#### [Provided data]
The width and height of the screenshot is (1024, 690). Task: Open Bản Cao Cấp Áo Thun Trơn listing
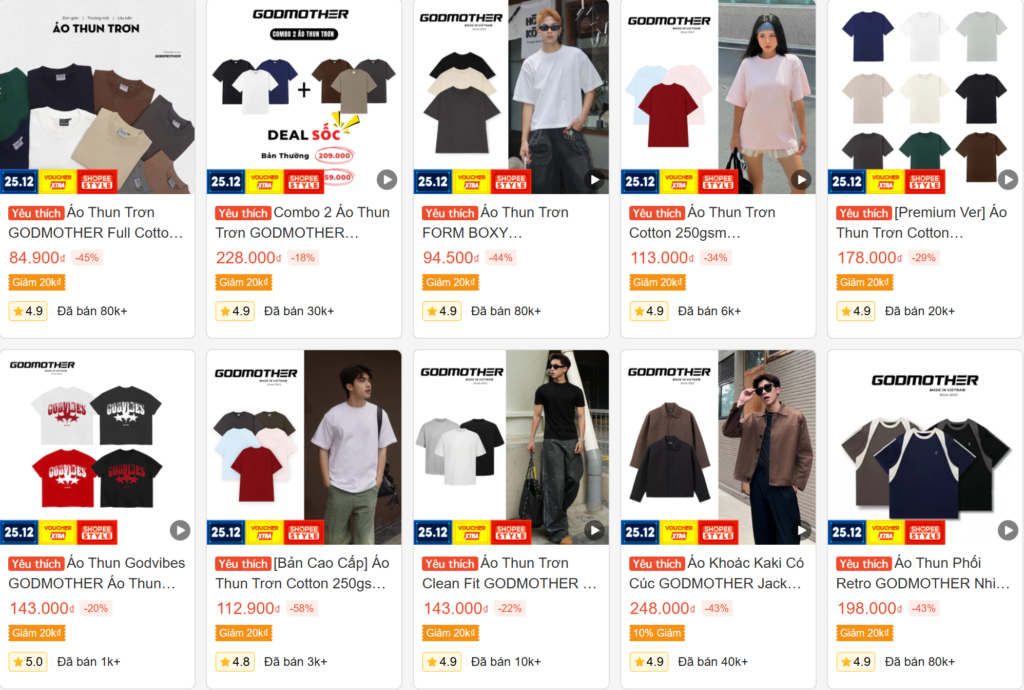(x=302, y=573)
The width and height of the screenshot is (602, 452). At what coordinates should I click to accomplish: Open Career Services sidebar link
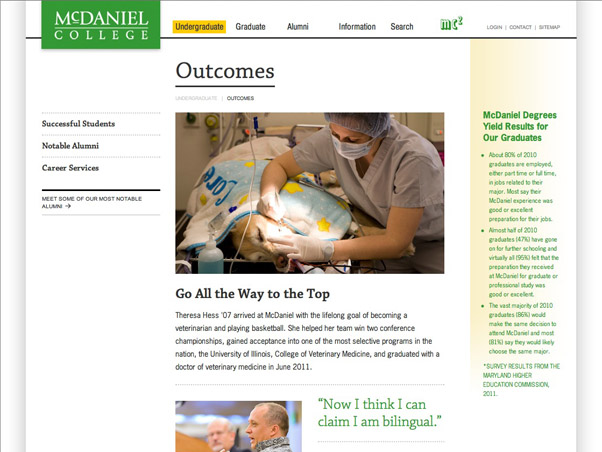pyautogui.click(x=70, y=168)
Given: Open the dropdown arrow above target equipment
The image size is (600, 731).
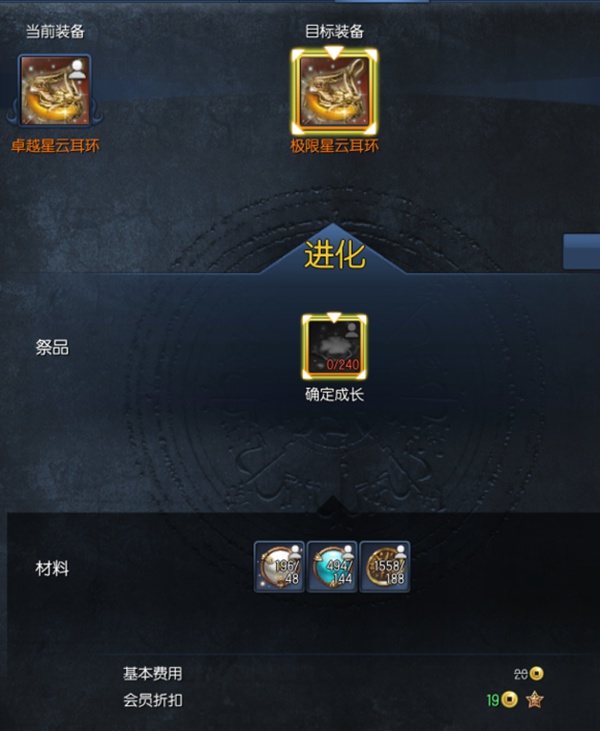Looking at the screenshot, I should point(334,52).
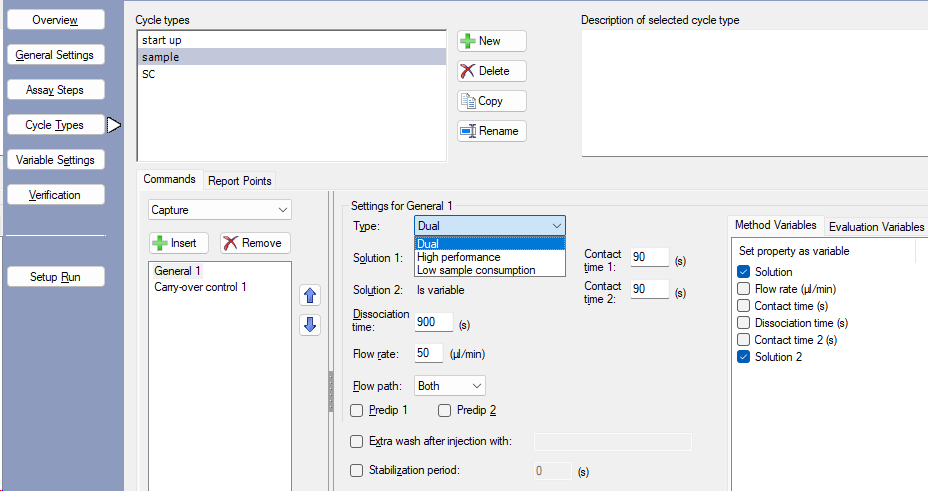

#### [The problem]
Quote each line of the records above word for word, leaving out the pictures.

#### [Answer for the task]
The width and height of the screenshot is (1024, 690). Task: Open Bản Cao Cấp Áo Thun Trơn listing
(x=302, y=573)
The width and height of the screenshot is (602, 452). At what coordinates should I click to accomplish: Open Career Services sidebar link
pyautogui.click(x=70, y=168)
Given: Open the dropdown arrow above target equipment
The image size is (600, 731).
Looking at the screenshot, I should point(334,52).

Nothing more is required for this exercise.